____ Source passage

Re: Index format v5 - Thomas Gummerer

git.vger.kernel.org archive mirror
 help / color / mirror / Atom feed

From: Thomas Gummerer <t.gummerer@gmail.com>
To: Michael Haggerty <mhagger@alum.mit.edu>
Cc: git@vger.kernel.org, trast@student.ethz.ch, gitster@pobox.com,
	peff@peff.net, spearce@spearce.org, davidbarr@google.com
Subject: Re: Index format v5
Date: Mon, 14 May 2012 17:01:13 +0200	[thread overview]
Message-ID: <20120514150113.GD2107@tgummerer> (raw)
In-Reply-To: <4FB01080.6010605@alum.mit.edu>



On 05/13, Michael Haggerty wrote:
> On 05/11/2012 07:12 PM, Thomas Gummerer wrote:
> >Thanks for your feedback! To get clearer code I've now written a
> >working reader for the v5 index format in Python. The full reader
> >would probably be to long for the mailing list, but here is the
> >interesting part:
> >
> >[...]
> >The full reader can be found here:
> >https://github.com/tgummerer/git/blob/pythonprototype/git-read-index-v5.py
> 
> Good.

________

• [Problems to solve]:
a) Quote the index format v5 message starting at "Re: Index format v5 - Thomas" and ending at "Message-ID: <20120514150113.GD2107@tgummerer> (raw)".
b) In the index format v5 message, why is only part of the Python reader included?
c) Continue the index format v5 message from its last line.
The material after the index format v5 message is separate from it.

____ Data extract

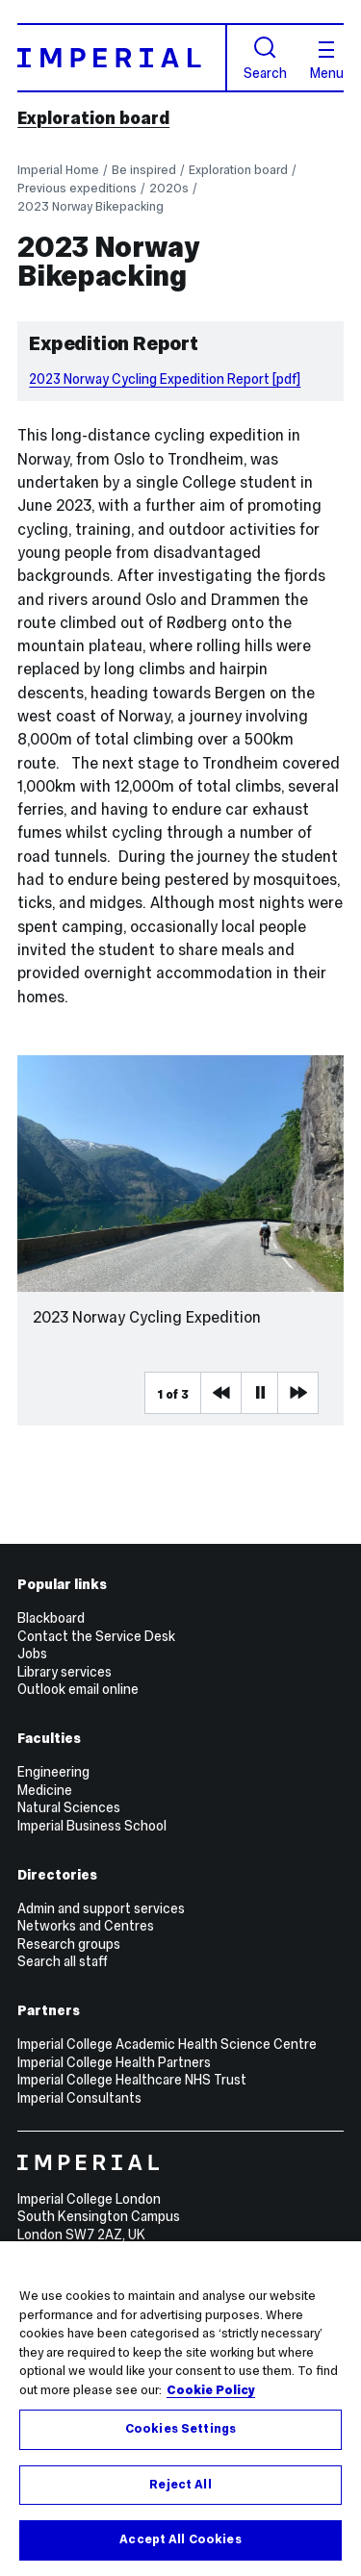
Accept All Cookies (180, 2539)
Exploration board (93, 118)
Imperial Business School (92, 1825)
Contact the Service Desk (96, 1636)
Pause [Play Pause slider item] (261, 1393)
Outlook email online (78, 1689)
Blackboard (51, 1618)
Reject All (180, 2484)
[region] (180, 2408)
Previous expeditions (77, 188)
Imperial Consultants (79, 2098)
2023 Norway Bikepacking (90, 206)
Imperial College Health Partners (114, 2062)
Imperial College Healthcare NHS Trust (131, 2079)
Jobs (32, 1653)
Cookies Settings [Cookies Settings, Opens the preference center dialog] (180, 2429)
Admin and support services (101, 1908)
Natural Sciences (68, 1807)
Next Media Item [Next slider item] (297, 1393)
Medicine (44, 1790)
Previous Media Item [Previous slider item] (220, 1393)
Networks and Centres (85, 1925)
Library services (64, 1671)
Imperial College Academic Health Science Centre (167, 2044)
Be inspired (144, 170)
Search (265, 58)
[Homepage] (122, 57)
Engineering (53, 1771)
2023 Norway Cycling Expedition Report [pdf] (164, 379)
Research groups (68, 1944)
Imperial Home (58, 170)
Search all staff (62, 1961)
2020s (169, 188)
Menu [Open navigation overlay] (327, 60)
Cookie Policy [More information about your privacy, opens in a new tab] (211, 2390)
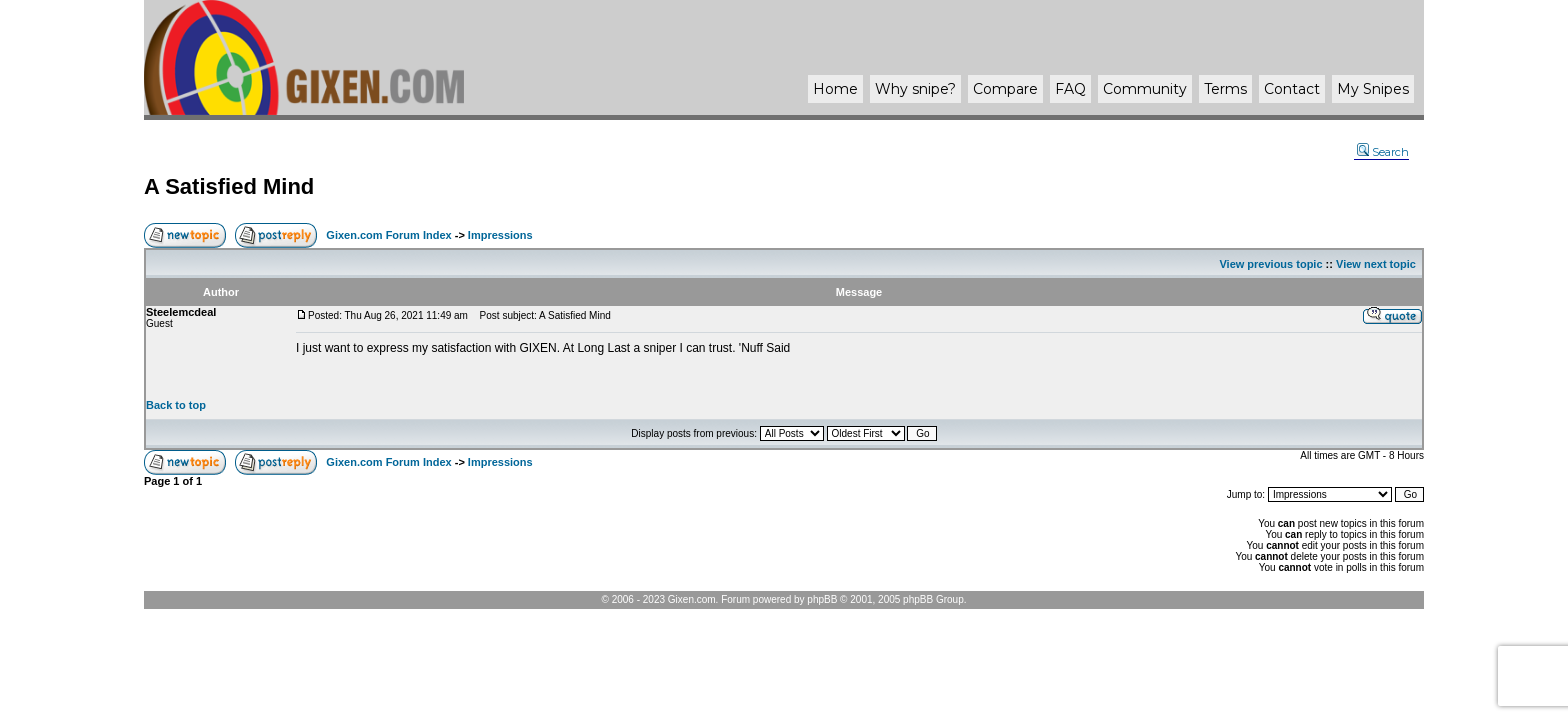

________

• [Results in order]:
a)
Re: Index format v5 - Thomas Gummerer

git.vger.kernel.org archive mirror
 help / color / mirror / Atom feed

From: Thomas Gummerer <t.gummerer@gmail.com>
To: Michael Haggerty <mhagger@alum.mit.edu>
Cc: git@vger.kernel.org, trast@student.ethz.ch, gitster@pobox.com,
	peff@peff.net, spearce@spearce.org, davidbarr@google.com
Subject: Re: Index format v5
Date: Mon, 14 May 2012 17:01:13 +0200	[thread overview]
Message-ID: <20120514150113.GD2107@tgummerer> (raw)

b) The full reader would probably be too long for the mailing list, so only the interesting part was posted. A link to the full reader on GitHub was given instead.

c)
> 
> I tried to review your code 3fe08f9b:git-read-index-v5.py and
> compare it to your file spec f858cf6a9:Index-format-v5.textile.  I
> have the following comments (some of them already discussed in IRC):
> 
> 1. Your script seems to be reading a different version of the file
> than described in the spec.  [When I mentioned this on IRC you
> pushed a new version a4ee558ea of the spec.]
> 
> 2. Your script seems to assume that the index file has no
> extensions. It would be better (for documentation purposes and to
> ensure that there are no surprises) to make sure that the code knows
> how to handle extensions.
> 
> 3. Please document briefly how the scripts should be used.
> 
> 4. Please limit line length to 80 columns (like the main git project).
> 
> 5. Python has a nicer way to initialize dictionaries whose keys are
> all valid identifiers; for example:
> 
> -        return dict({"signature": signature, "vnr": header[0],
> "ndir": header[1], "nfile": header[2], "next": header[3]})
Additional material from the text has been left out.